How to judge the importance of WikiLeaks’ latest dump of stolen US intelligence files?
The whistleblowing site boasts of a trove greater in size than the Edward Snowden documents. But the public interest defence for the disgorgement – and what ever moral imperatives offset the national security damage it will inevitably do – is thinner than ever.
Regardless of your position on the modern surveillance state, no real new benchmarks in the audacity of western intelligence have been exposed.
Indeed, so inured have we become to the repetitive leaking of information from America's spymasters that even the deepest of ironies have lost their zip: televisions that spy on you? The references to George Orwell write themselves.

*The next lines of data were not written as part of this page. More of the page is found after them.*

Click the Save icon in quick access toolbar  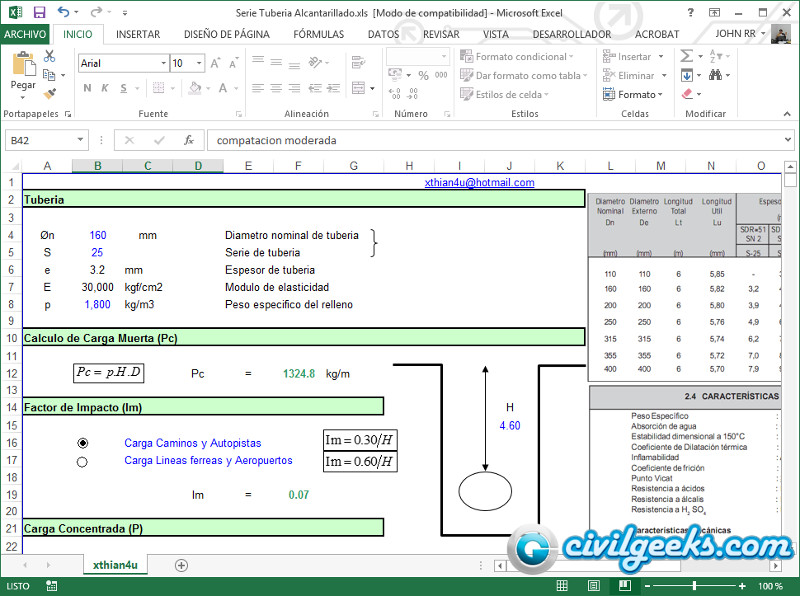[x=39, y=12]
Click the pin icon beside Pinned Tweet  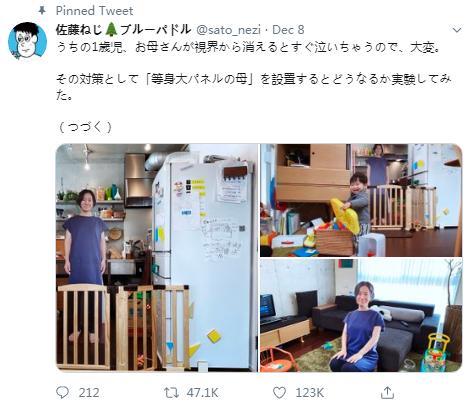pyautogui.click(x=42, y=11)
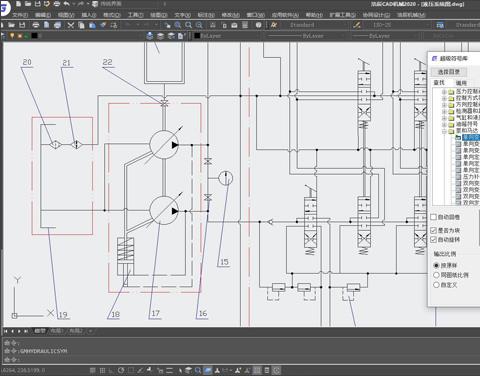The height and width of the screenshot is (376, 480).
Task: Toggle grid display icon in status bar
Action: tap(102, 370)
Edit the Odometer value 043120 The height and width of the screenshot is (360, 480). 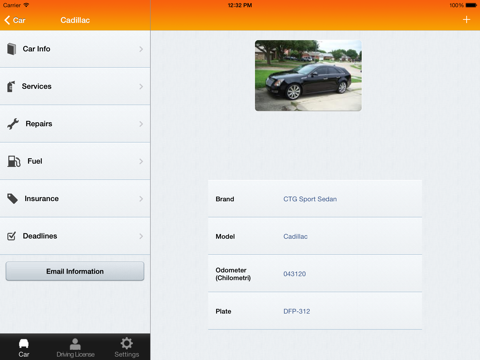pos(295,274)
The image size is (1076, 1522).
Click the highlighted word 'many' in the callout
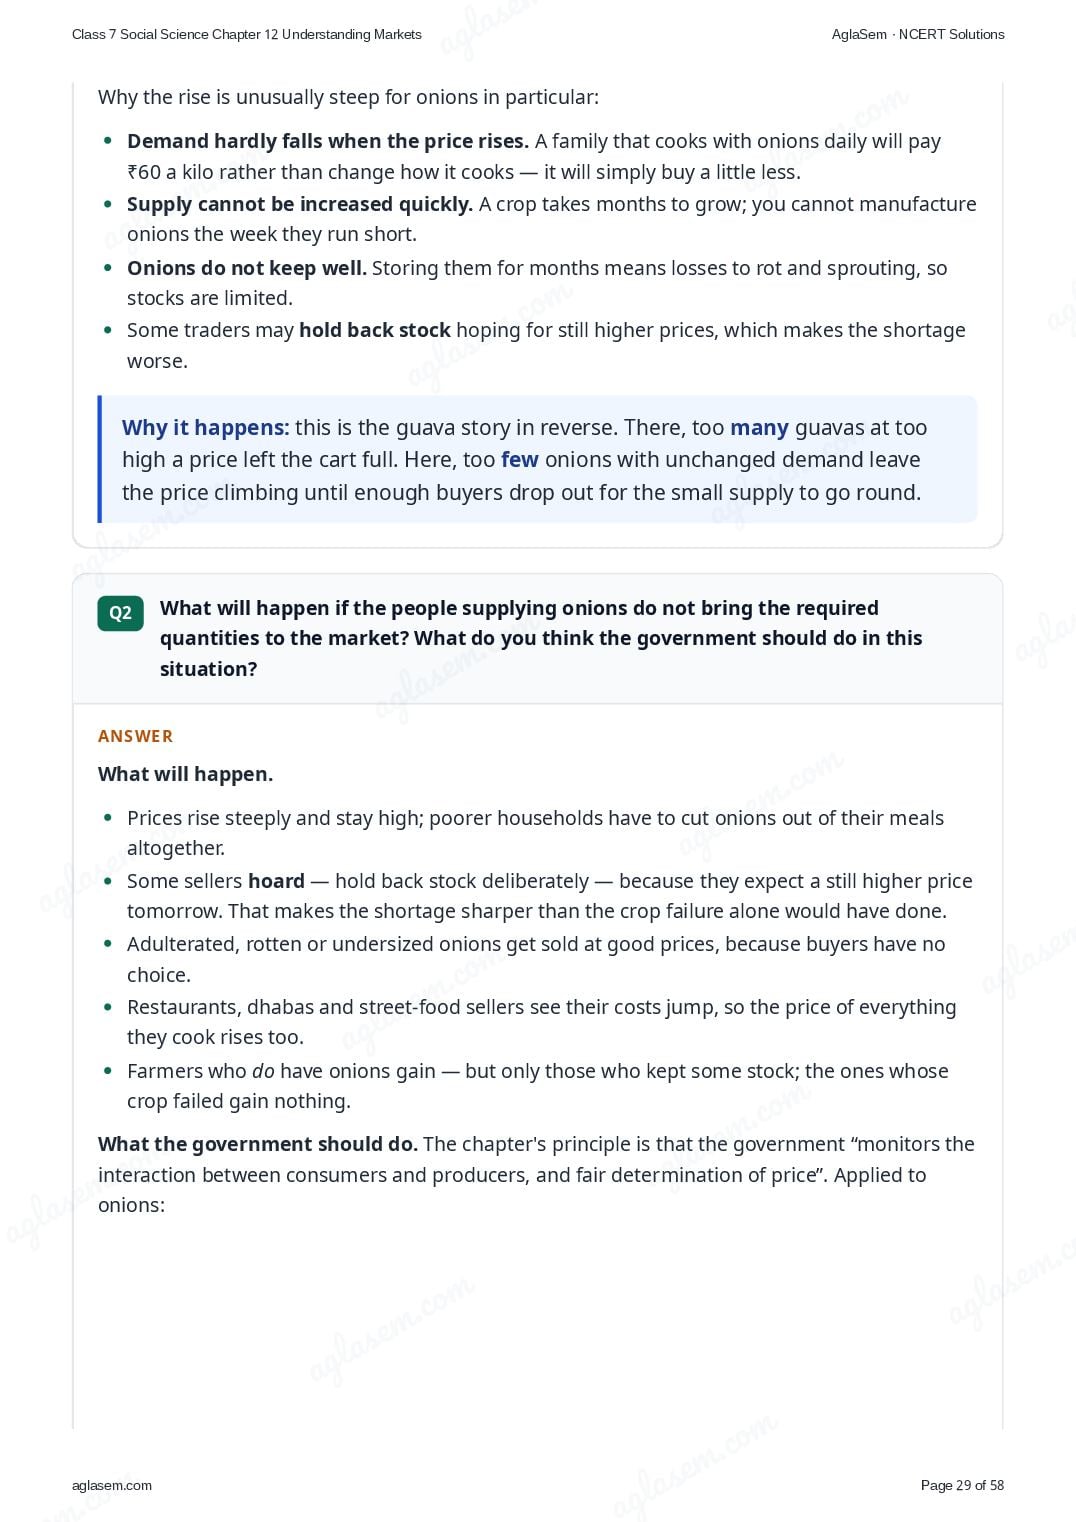pos(760,428)
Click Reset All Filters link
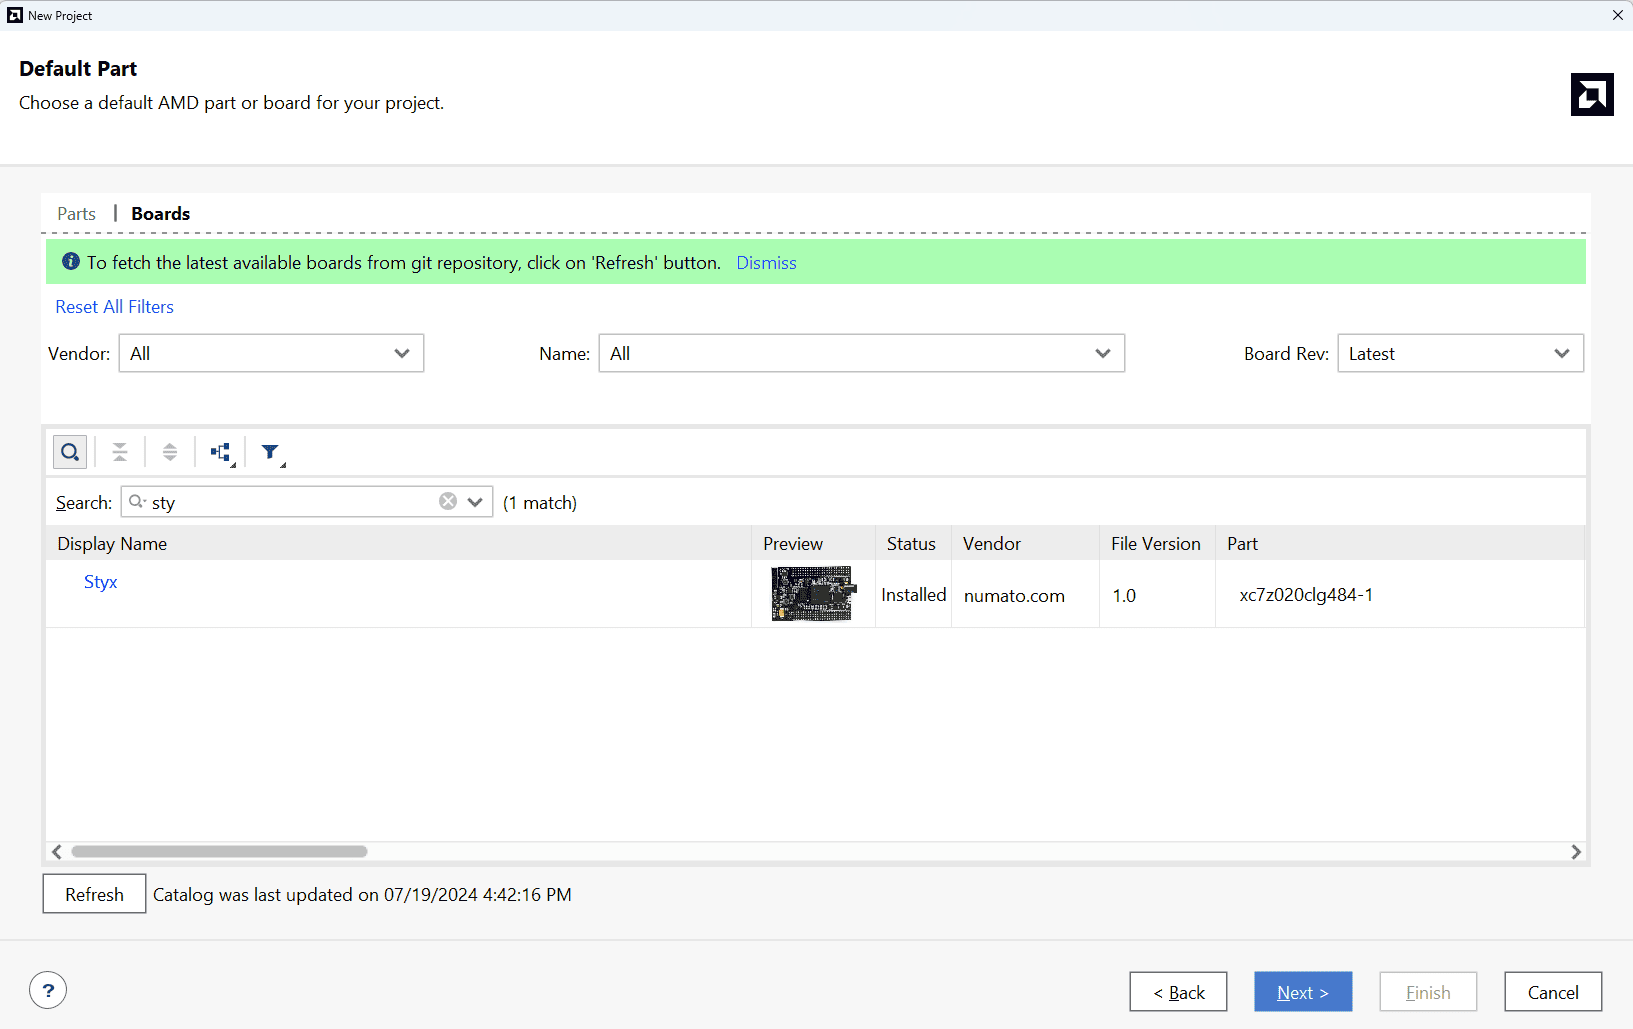Image resolution: width=1633 pixels, height=1029 pixels. pyautogui.click(x=114, y=307)
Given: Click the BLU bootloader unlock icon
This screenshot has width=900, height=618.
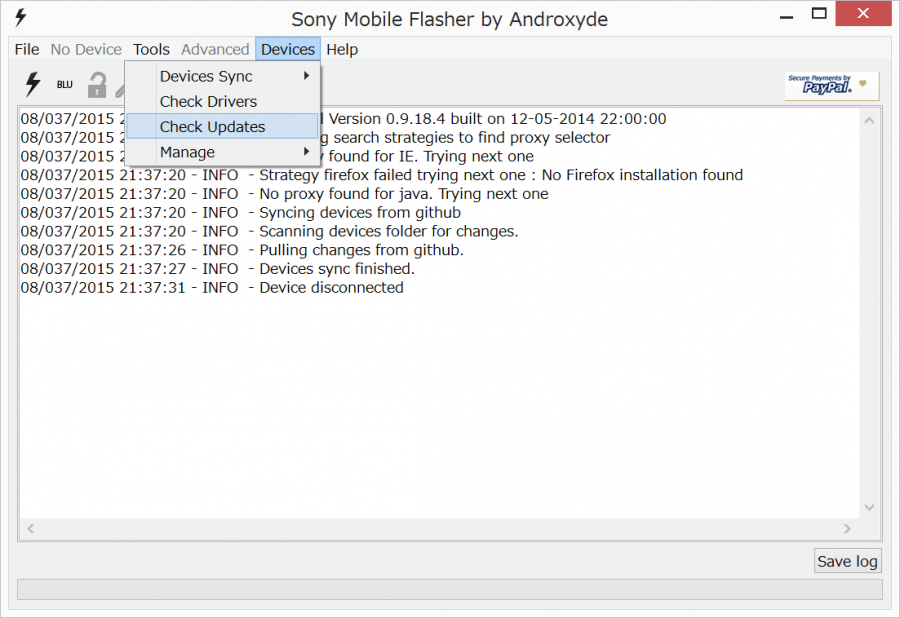Looking at the screenshot, I should point(64,84).
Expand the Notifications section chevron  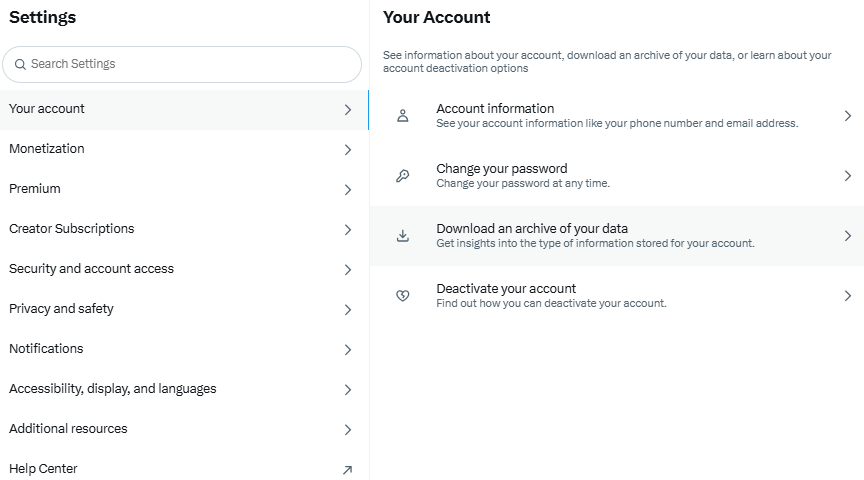(347, 350)
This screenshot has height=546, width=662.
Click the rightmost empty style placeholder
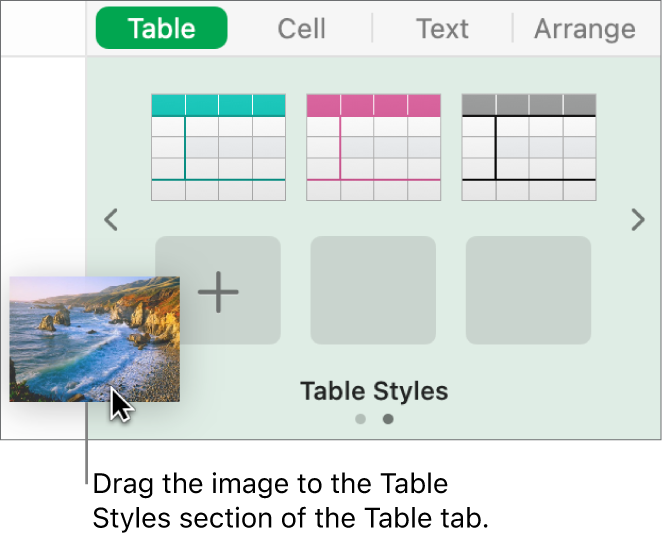pyautogui.click(x=528, y=290)
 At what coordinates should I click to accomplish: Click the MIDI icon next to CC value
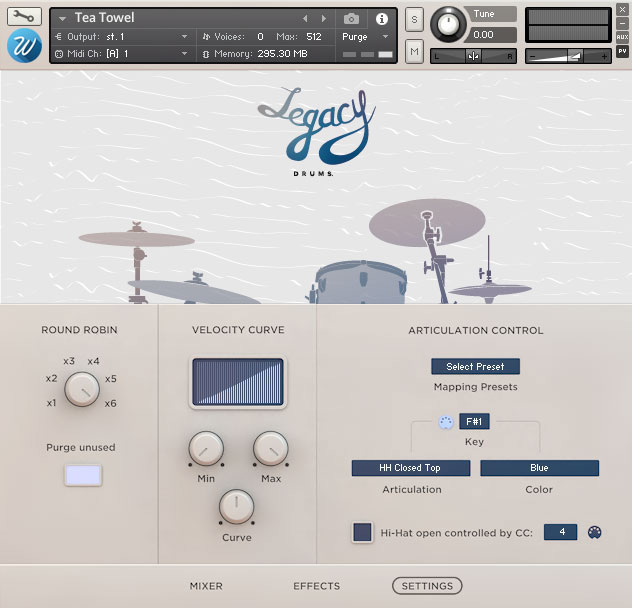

For those who trade in dystopias, the reality is that we are closer as a society to Aldous Huxley's Brave New World than we are to Orwell's 1984. In the age of Facebook, Twitter and Instagram, we give up our data and privacy joyfully – parlaying it for connectivity and fleeting social gratification – far more than it is surreptitiously lifted from us by the state for the sake of our security.
Spies spy. This is the dull reality behind privacy advocates’ reheated outrage. Sometimes those spies take morally scenic routes to reach their destinations, these documents tell us. No surprise there either. Otherwise they would be diplomats.
All of which is not to say WikiLeaks’ CIA trove is an irrelevance. It should be a gamechanger.
Take the past six years of leaks in totality, as this batch must force us to do, and the scale of the intelligence disaster that has befallen US spies is impossible to ignore or excuse.
It has implications for tradecraft and diplomacy, alliances and reputations, every bit as caustic as those suffered by the British in the wake of defections of Guy Burgess and Donald Maclean in 1952, and the subsequent slow, clumsy, unmasking of the Cambridge spy ring that had corrupted the core of the UK's secret state.
Now, as then, a fixation on the guilty individuals – Chelsea Manning, Edward Snowden – is only half the story.
The sprawling US security state – WikiLeaks says its latest materials were being circulated, unauthorised, among several former government hackers and contractors – must take responsibility too.
The leaks all stem from the same structural problems: agencies, flush with huge resources after the terrorist attacks of 9/11, have expanded their secret bureaucracies to the point of institutional failing.
Their entanglement with commercial interests puts former president Dwight Eisenhower’s fears over the military-industrial complex to shame.
If in 20th-century Britain social class blinded the establishment spookocracy to its traitors, in 21st-century America cosy commercial relationships have done the same.
A review was commissioned shortly after the Snowden leaks by the Barack Obama administration. Of the 1.5 million individuals in the US then cleared for the highest-level “top secret” access, 500,000 were commercial employees.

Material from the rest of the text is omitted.